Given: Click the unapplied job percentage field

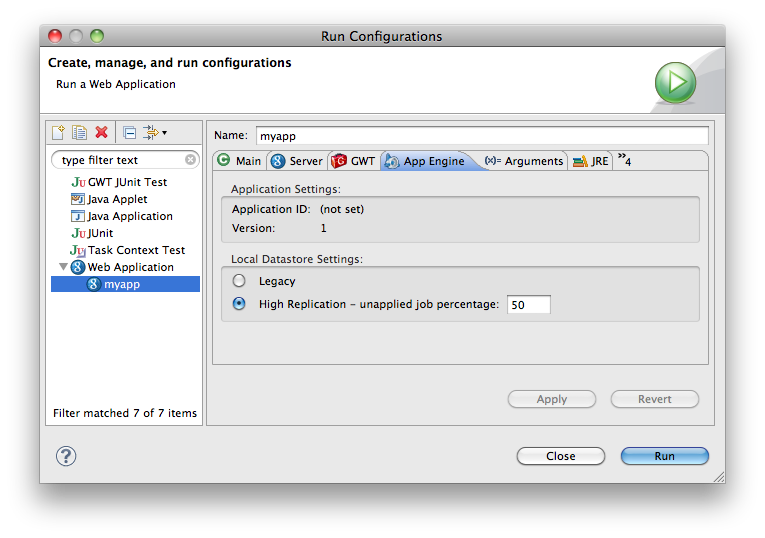Looking at the screenshot, I should (528, 305).
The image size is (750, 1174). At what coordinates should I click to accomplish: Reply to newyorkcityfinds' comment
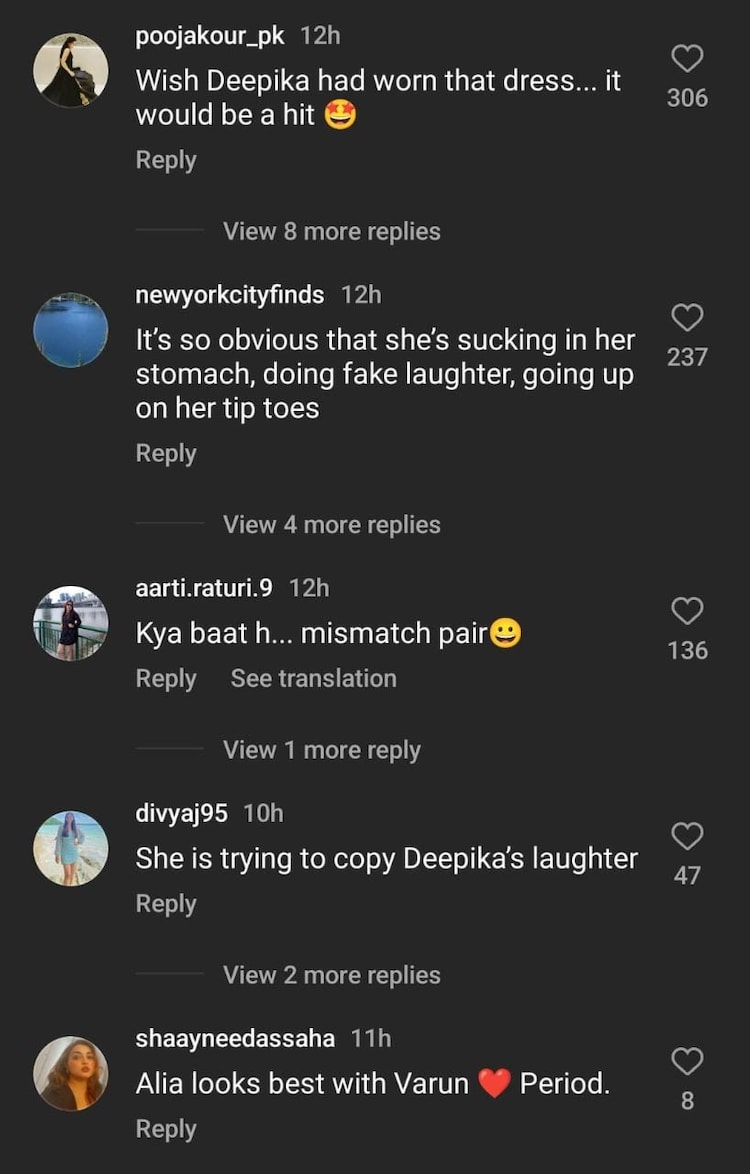pyautogui.click(x=166, y=453)
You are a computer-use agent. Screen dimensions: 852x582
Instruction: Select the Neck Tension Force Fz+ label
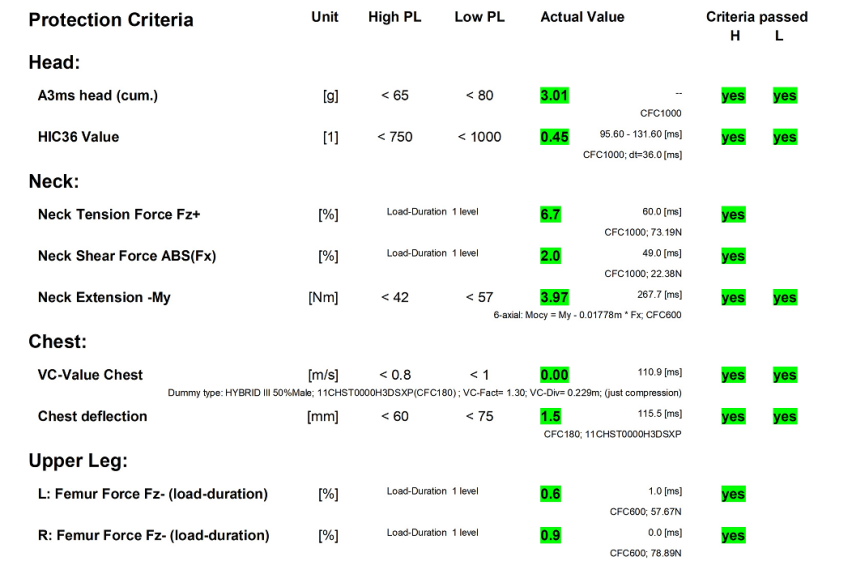[119, 215]
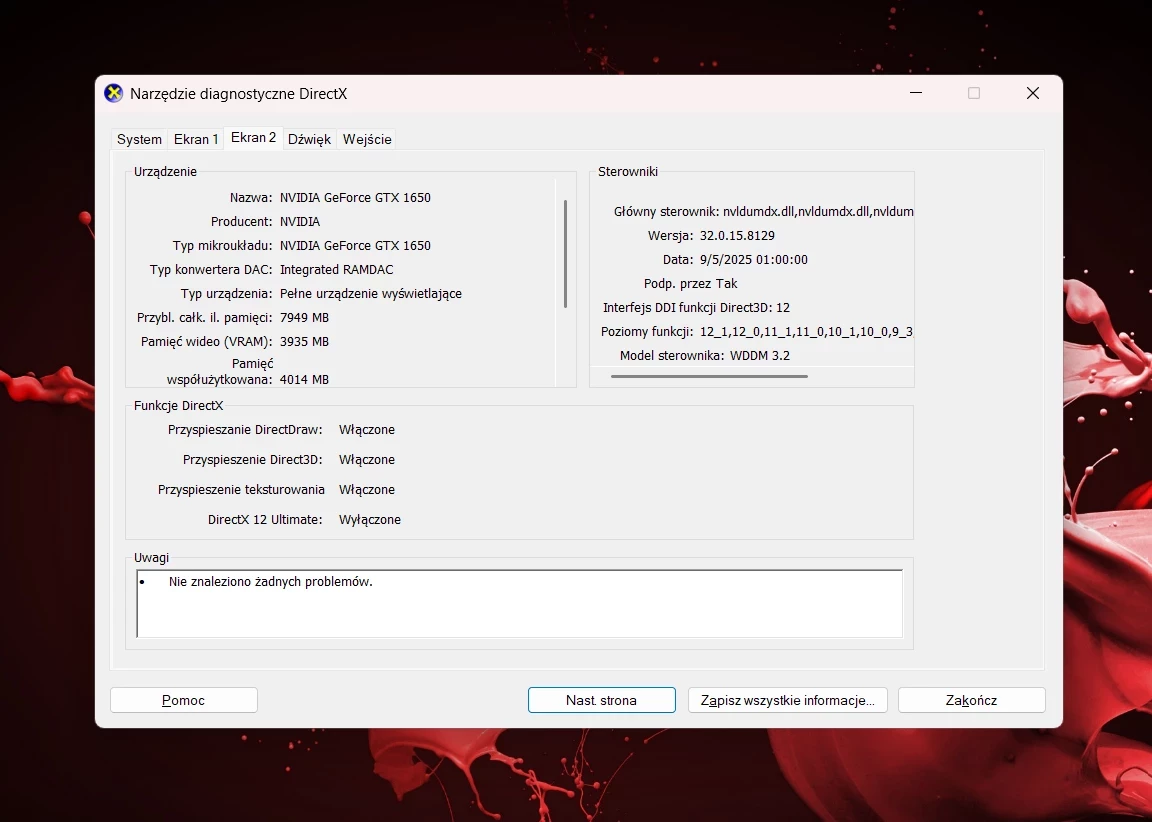The height and width of the screenshot is (822, 1152).
Task: Exit using the Zakończ button
Action: (971, 700)
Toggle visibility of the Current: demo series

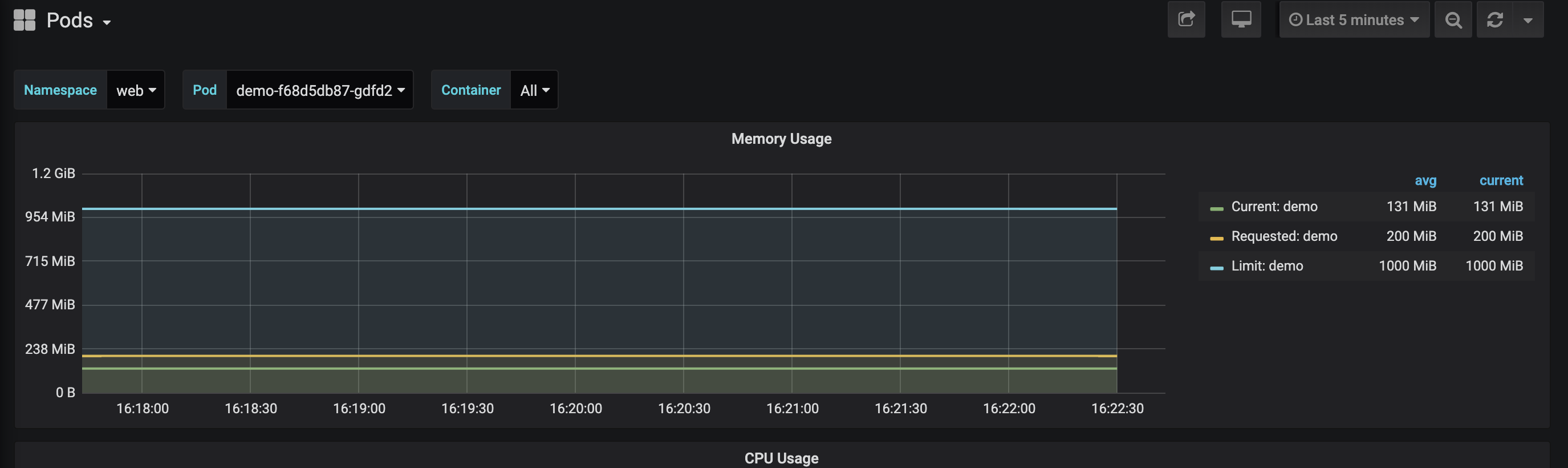[x=1274, y=207]
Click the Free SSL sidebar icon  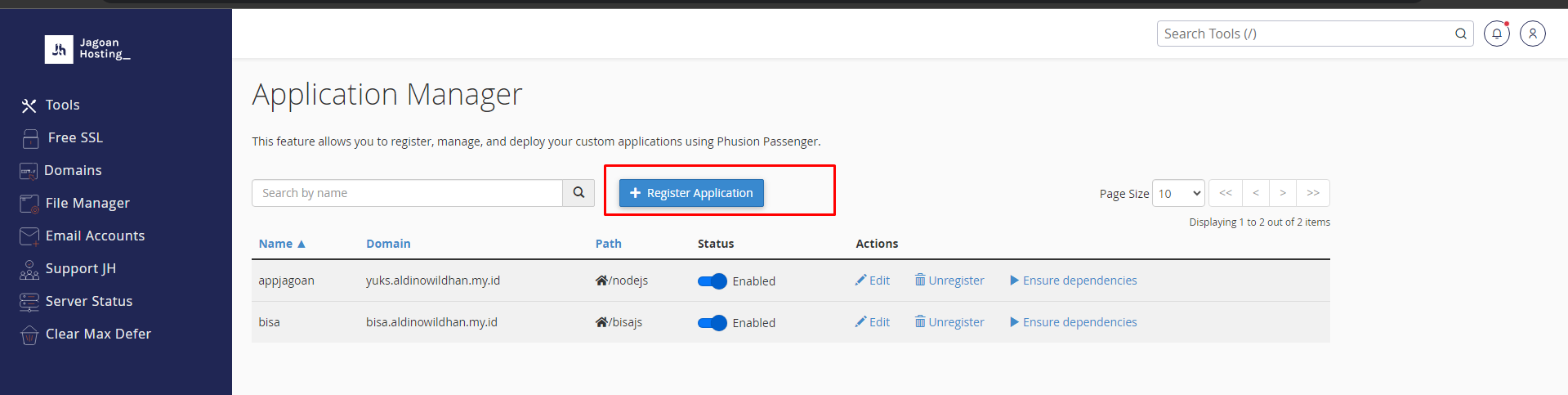(x=30, y=138)
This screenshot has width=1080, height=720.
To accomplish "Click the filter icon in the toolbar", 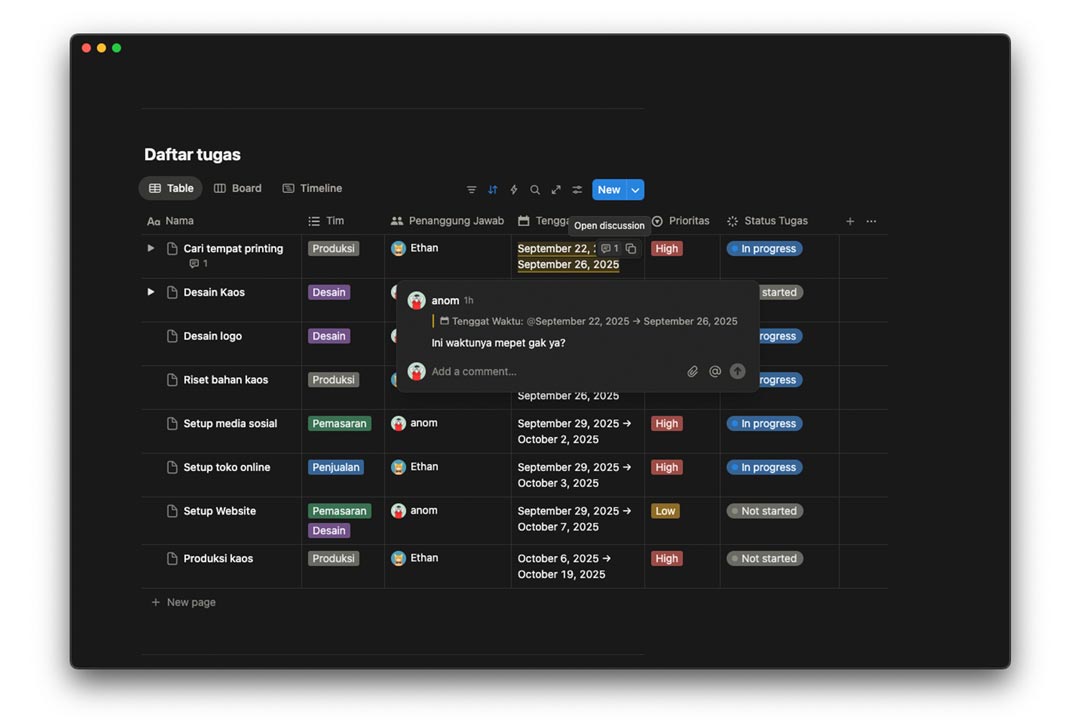I will (471, 190).
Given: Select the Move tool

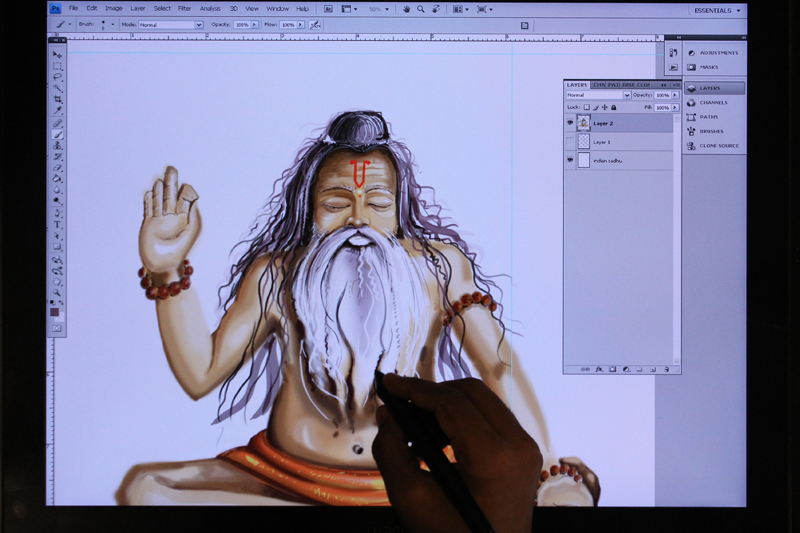Looking at the screenshot, I should pos(57,55).
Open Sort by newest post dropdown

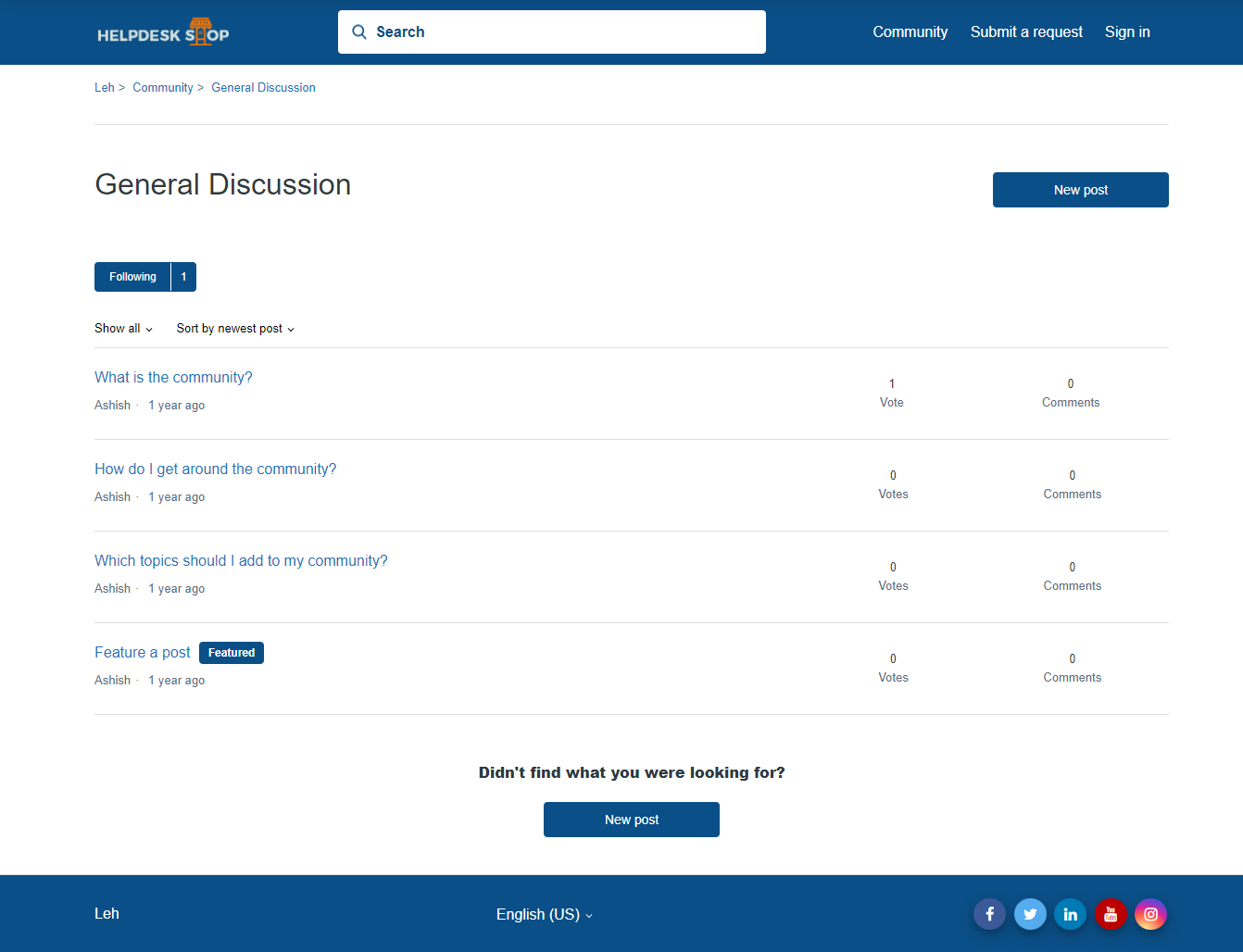[x=235, y=329]
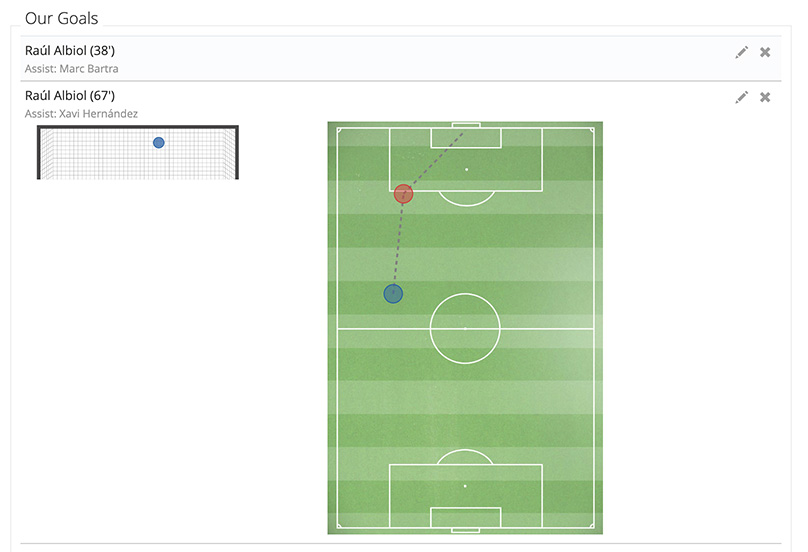The height and width of the screenshot is (552, 808).
Task: Click the Assist: Marc Bartra text
Action: 72,69
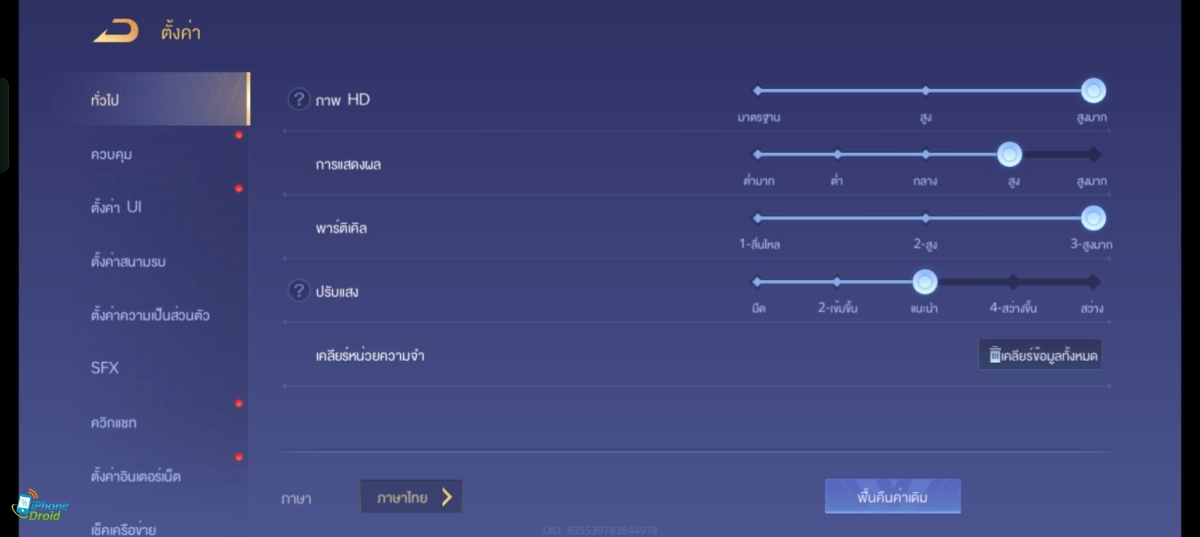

■ ■ ■ ■ ■

REQUIRED ACTION: Your copy should hold exactly and only the lines from the one containing "Given: Select the Move tool" through the end of the material, inclusive, repeated word for word and without pictures.

TASK OUTPUT:
Given: Select the Move tool

Looking at the screenshot, I should pos(57,55).
Open Sort by newest post dropdown

[x=235, y=329]
The height and width of the screenshot is (552, 808).
Task: Click the Assist: Marc Bartra text
Action: 72,69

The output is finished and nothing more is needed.